SOAP: Goal Oriented Action Planning in Unreal Engine 4 (4.15)

Hello! Me and a friend are doing our bachelor’s thesis this semester, and what we settled on doing is implementing Goal Oriented Action Planning - GOAP - into Unreal Engine 4.

What is GOAP?
If you want to really dig into what GOAP is, the best thing to do is to look to the original creator of it: Jeff Orkin. You can read more on GOAP here. For this thread, I’m going to stick with the basics.

The basics of GOAP is roughly as follows:

  • An AI agent has a goal that it wants to accomplish. To achieve the goal, it has a number of actions available.
  • Each action is characterized by conditions. It has postconditions, i.e what it will accomplish in doing the action, and preconditions, i.e what needs to happen before this action can be done.
  • The planner starts by selecting all actions whose postconditions satisfy the goal. I.e if the agent is hungry, but can eat a pizza, donut or cookie, all of those are valid actions.
  • However, an action has preconditions, or requirements before that action can be performed. For example, to eat any of the above items you need to purchase them.
  • The planner will find all actions that satisfy the preconditions.
  • When finally our action can be performed without any other actions we have a starting point.
  • The above steps have effectively created a graph, which we can use A* to traverse and find the cheapest path to our goal.

A rundown of our project:
Initially we named our group SOAP in homage to two things: Jeff Orkin’s “GOAP, rhymes with soap”, as well as the kind of game we initially wanted to make with it - tactical singleplayer shooter. However, the latter homage is somewhat on the sidewalk now, as we decided that time spent into developing the AI systems was time saved later down the road. Therefore, we restructured our project at the time to focus more on GOAP itself, i.e creating a functional prototype in Unreal Engine 4, as well as creating a tool to utilize it with relative ease.

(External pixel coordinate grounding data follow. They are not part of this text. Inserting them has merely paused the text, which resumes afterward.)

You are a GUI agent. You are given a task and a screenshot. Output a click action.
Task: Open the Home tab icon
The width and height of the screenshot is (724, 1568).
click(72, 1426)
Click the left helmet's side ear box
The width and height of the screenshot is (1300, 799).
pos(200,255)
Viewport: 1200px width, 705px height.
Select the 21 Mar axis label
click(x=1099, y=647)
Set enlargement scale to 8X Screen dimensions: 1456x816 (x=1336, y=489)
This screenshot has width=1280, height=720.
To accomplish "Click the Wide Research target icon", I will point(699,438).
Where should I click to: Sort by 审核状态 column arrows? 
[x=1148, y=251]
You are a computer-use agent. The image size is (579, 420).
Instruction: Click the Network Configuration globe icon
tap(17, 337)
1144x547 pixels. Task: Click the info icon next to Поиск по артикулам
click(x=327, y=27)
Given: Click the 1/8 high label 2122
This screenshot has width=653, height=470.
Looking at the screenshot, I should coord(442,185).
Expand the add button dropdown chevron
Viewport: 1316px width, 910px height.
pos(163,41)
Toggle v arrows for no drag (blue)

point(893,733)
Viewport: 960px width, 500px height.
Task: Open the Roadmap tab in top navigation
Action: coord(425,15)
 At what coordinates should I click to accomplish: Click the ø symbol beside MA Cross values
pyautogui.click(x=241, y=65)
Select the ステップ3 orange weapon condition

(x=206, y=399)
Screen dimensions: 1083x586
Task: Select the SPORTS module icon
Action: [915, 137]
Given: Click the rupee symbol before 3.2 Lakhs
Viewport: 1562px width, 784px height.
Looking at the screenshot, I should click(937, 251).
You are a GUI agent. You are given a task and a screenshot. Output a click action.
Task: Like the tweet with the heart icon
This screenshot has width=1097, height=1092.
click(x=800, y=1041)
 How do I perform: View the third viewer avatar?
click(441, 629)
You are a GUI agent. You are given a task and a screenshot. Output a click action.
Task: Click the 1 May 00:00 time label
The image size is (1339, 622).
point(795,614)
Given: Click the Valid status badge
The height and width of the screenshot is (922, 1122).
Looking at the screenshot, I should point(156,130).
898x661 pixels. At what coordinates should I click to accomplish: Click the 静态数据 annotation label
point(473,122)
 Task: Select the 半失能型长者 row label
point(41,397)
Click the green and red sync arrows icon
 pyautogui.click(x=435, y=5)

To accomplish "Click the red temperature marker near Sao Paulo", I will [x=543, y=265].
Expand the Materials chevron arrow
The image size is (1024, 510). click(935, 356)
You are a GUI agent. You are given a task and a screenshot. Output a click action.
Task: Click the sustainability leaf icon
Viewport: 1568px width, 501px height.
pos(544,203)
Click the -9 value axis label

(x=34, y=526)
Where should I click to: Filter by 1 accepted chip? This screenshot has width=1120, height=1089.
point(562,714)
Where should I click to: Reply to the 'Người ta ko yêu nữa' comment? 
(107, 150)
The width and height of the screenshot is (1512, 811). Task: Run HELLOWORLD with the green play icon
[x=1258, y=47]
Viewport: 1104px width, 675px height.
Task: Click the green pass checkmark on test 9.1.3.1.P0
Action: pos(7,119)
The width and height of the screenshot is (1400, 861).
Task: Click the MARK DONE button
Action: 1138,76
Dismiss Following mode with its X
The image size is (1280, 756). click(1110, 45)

Our project is separated into two main phases, as well as a bonus phase. These phases are:

  1. Creating a functional GOAP algorithm in Unreal Engine 4
  2. Establish a means of easily utilizing the above algorithm
  3. Create a basic videogame prototype that utilizes the toolkit

We have a functional algorithm as of now. At this point, we’ve moved from our initial prototype stage, and we’re now looking to make this a tool for easier AI development in UE4. We’re making this thread now because we’re hoping for some basic feedback on how your experience in UE4 is today in developing AI, and how we can move to improve it.

Frankly, I’m a little new to this – as in I’m not entirely sure what I should really write about in this thread, so if you have any questions I’ll be happy to answer as well as expand on this post more meaningfully. Our advisor suggested, during our project planning, to “share what you have - and if they have questions, answer those questions in the plan” - I hope to employ a similar tactic here. I just wanted to share what we’re working on, for now.

Thank you all for your time. :slight_smile:

GOAP is good.
I wrote one for my project that had the AI find a gun and find ammo before engaging the player.
It worked out pretty well.
can’t wait to see what you come up with.

Really intrigued with this idea. I enjoyed the HELL out of F.E.A.R.'s gunplay and was even MORE intrigued by the articles praising the AI system in it. Are you guys planning on sharing your finished product in the end? Getting nitty gritty into systems like this is crack for programmers like me. :stuck_out_tongue:

Good to see more people working on GOAP, good luck with it :slight_smile:

My GOAP plugin is pretty much finished now, code is on github, might want to take a look for inspiration, I’ve seen a lot of different implementations and papers elaborating on the fundamentals.

Your graph traversal is different from mine. I start at the current agent state and BFS available actions from there. I then just walk back from all the valid goal-satisfying nodes to find the cheapest. For A* to be useful you need a heuristic and I haven’t figured out a good way to implement one yet.